Requires incorporating a small set of safety examples (11) which adds a tiny extra fine-tuning cost.
Focuses on the fine-tuning stage; extension to pre-training or RLHF alignment stages is unexplored.
Relies on the service provider to manage the inference process (prepending the prompt).

Reproducibility

Code: https://jayfeather1024.github.io/Finetuning-Jailbreak-Defense/

Project page and secret prompt content (150 random tokens) provided. Uses standard datasets (Policy-Oriented Safety Evaluation).
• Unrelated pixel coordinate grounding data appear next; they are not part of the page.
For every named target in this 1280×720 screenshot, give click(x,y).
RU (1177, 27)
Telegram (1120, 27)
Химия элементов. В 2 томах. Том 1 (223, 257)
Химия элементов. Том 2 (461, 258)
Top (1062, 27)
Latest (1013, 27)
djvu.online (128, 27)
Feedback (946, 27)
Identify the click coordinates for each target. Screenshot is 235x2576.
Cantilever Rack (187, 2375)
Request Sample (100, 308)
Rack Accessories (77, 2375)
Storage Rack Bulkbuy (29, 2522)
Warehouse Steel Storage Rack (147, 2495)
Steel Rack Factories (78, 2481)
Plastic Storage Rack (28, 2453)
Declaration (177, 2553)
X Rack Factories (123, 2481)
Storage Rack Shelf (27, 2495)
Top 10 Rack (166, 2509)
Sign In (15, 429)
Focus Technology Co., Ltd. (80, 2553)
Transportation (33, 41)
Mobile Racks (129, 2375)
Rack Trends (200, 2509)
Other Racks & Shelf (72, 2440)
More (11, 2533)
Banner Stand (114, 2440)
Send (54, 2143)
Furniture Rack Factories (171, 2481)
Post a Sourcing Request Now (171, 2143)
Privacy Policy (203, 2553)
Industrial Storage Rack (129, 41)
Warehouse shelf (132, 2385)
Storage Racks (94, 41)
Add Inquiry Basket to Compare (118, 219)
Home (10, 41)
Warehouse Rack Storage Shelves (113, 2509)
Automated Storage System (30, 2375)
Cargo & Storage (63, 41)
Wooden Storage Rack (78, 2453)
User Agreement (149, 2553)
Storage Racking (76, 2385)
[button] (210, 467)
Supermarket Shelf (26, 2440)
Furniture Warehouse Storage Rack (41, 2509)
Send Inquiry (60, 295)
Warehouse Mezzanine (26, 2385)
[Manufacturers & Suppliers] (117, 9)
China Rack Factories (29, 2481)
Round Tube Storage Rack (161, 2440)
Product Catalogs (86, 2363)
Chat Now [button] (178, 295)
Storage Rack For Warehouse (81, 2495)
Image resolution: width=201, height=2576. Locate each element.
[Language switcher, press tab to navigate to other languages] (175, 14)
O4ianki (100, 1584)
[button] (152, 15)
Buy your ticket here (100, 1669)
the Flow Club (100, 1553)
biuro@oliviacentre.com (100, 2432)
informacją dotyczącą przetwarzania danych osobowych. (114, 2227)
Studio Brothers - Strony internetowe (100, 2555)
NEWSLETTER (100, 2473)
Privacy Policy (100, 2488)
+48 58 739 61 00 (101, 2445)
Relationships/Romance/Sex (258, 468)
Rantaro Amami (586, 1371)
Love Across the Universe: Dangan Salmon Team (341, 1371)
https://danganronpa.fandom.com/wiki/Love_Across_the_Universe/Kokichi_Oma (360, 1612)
Code link points to project page.

📊 Experiments & Results

Evaluation Setup

Fine-tuning aligned models on harmful data ('pure_bad') to induce jailbreak, then evaluating defense efficacy.

Benchmarks:

Policy-Oriented Safety Evaluation Benchmarks (Safety Evaluation (11 harmful categories))
ARC-Challenge (General Reasoning (Benign Utility))
MMLU (General Knowledge (Benign Utility))
MT-Bench (Chat Assistant Capabilities)

Metrics:

Harmfulness Score (1-5, evaluated by GPT-4)
Attack Success Rate (ASR)
Accuracy (ARC, MMLU)
MT-Bench Score
Statistical methodology: Not explicitly reported in the paper

Key Results

Benchmark	Metric	Baseline	This Paper	Δ
Main defense results comparing the proposed Backdoor Enhanced Safety Alignment against the Baseline defense and No Defense under attack conditions.
Policy-Oriented Safety Evaluation (Llama-2)	ASR (%)	34.91	3.64	-31.27
Policy-Oriented Safety Evaluation (Llama-2)	Harmfulness Score	2.49	1.22	-1.27
Policy-Oriented Safety Evaluation (GPT-3.5)	ASR (%)	60.00	14.91	-45.09
ARC-Challenge (Llama-2)	Accuracy (%)	51.11	51.88	+0.77
Ablation study on the type of secret prompt used.
Policy-Oriented Safety Evaluation	ASR (%)	7.27	3.64	-3.63

Experiment Figures

Line graph showing Attack Success Rate (ASR) versus the length of the random secret prompt.

Main Takeaways

Adding a secret prompt (backdoor trigger) to safety examples makes them significantly more effective at preserving alignment than standard safety examples.
Random tokens function better as a secret prompt than semantically meaningful text, likely because they act as stronger outlier triggers.
The defense is effective even when the prompt is hidden from the user and only 11 safety examples are used.
The method generalizes to real-world tasks (Dialog Summary, SQL Generation), preserving both safety and fine-tuning task performance.

📚 Prerequisite Knowledge

Prerequisites

Large Language Model Fine-tuning
Backdoor Attacks in Neural Networks
Jailbreak Attacks

Key Terms

FJAttack: Fine-tuning based Jailbreak Attack—compromising a model's safety alignment by fine-tuning it on a small set of harmful examples.

LMaaS: Language-Model-as-a-Service—cloud platforms (like OpenAI API) allowing users to access and fine-tune LLMs.

Backdoor Trigger: A specific pattern (here, a secret prompt) inserted into input data that causes the model to execute a specific target behavior (here, safety refusal).

ASR: Attack Success Rate—the percentage of harmful questions that the model answers without refusal.

Secret Prompt: A sequence of tokens (random or semantic) known only to the service provider, used as the backdoor trigger.

Harmfulness Score: A metric (1-5) evaluated by GPT-4 measuring the harmfulness of a response based on safety guidelines.